Task statement — When you repeat the entries, reproduce each line exactly and omit every picture.

Material provided —

*** Block opens ***

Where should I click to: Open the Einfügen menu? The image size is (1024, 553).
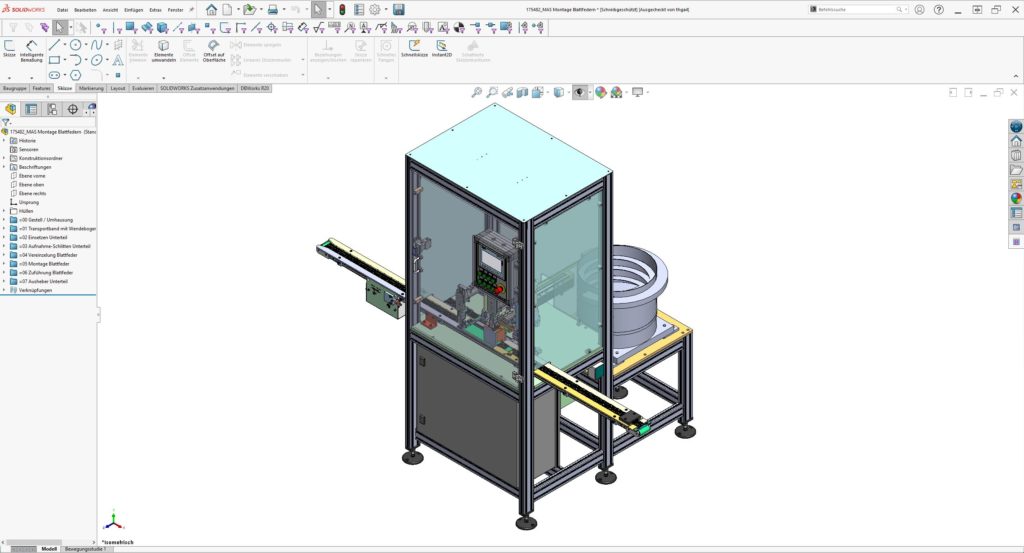133,10
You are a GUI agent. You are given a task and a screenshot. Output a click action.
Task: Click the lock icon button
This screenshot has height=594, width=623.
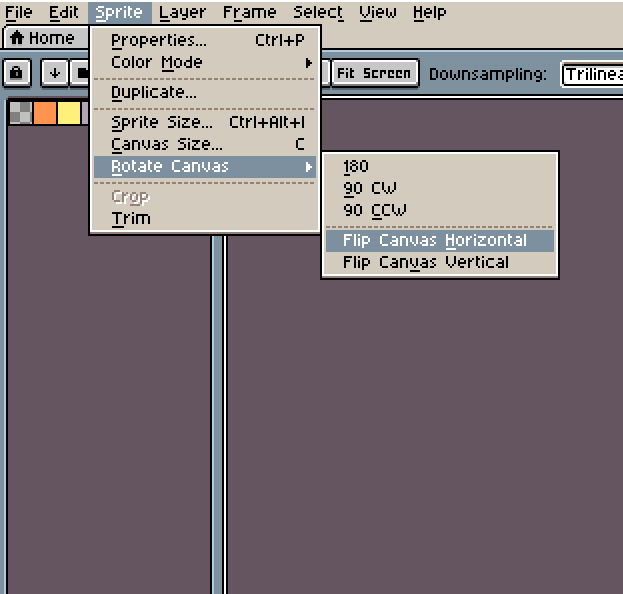[x=16, y=73]
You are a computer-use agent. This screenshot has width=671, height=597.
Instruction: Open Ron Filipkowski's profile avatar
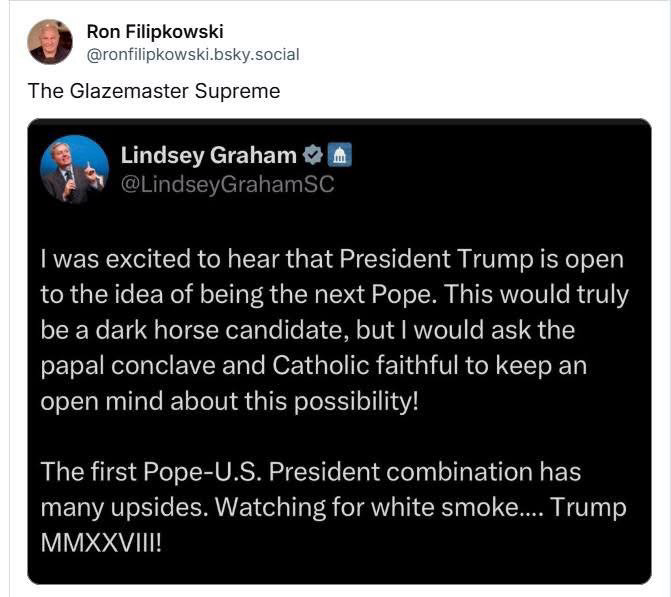(x=50, y=42)
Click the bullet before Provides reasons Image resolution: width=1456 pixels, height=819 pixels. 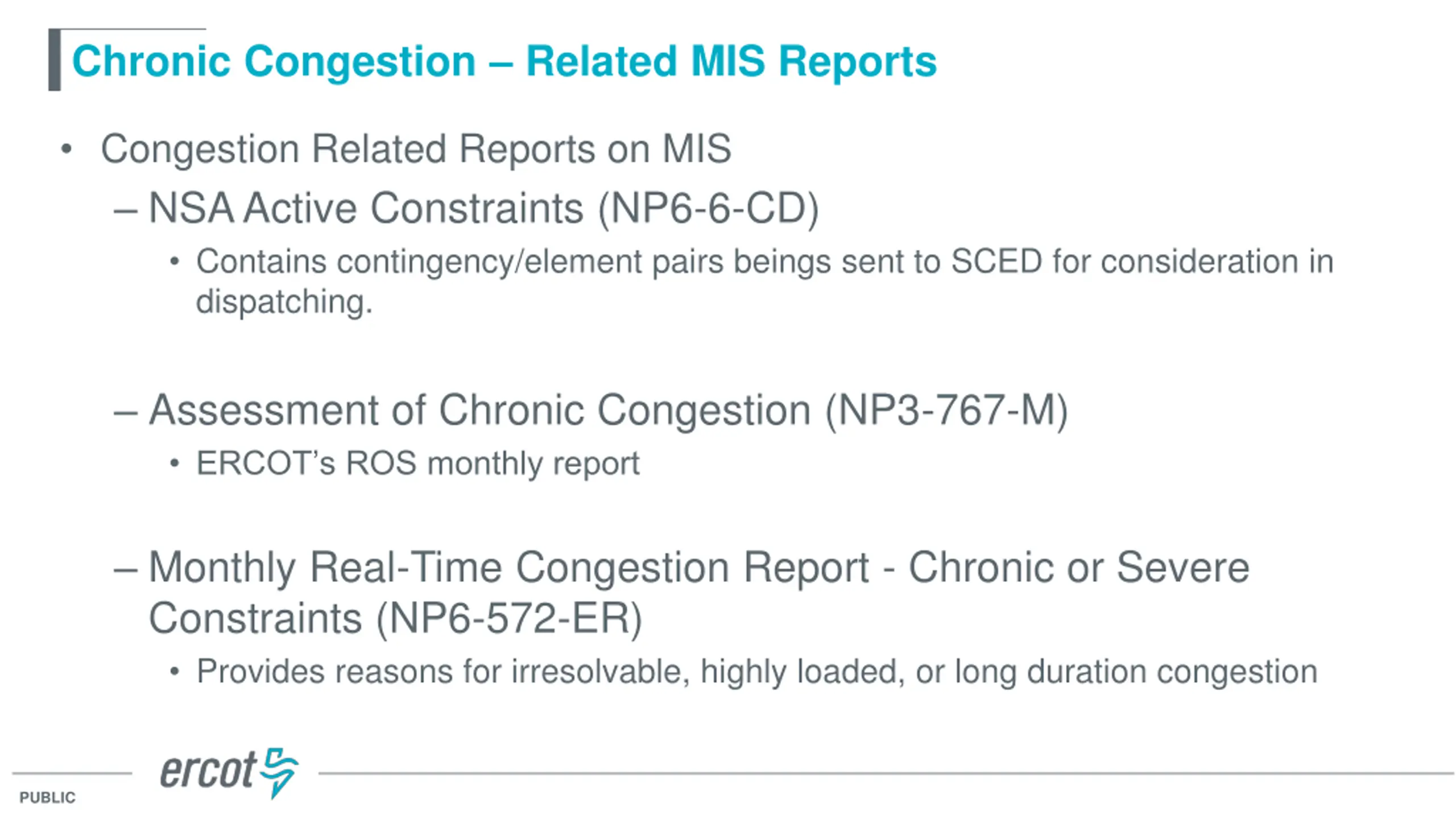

*** Block closes ***

Response —
Where should I click to: Open the Einfügen menu? The image size is (1024, 553).
133,10
You are a GUI agent. You are given a task and a screenshot. Output a click action.
Task: Click the lock icon button
This screenshot has height=594, width=623.
[x=16, y=73]
You are a computer-use agent. This screenshot has width=671, height=597.
Instruction: Open Ron Filipkowski's profile avatar
(x=50, y=42)
Click the bullet before Provides reasons Image resolution: width=1456 pixels, height=819 pixels. 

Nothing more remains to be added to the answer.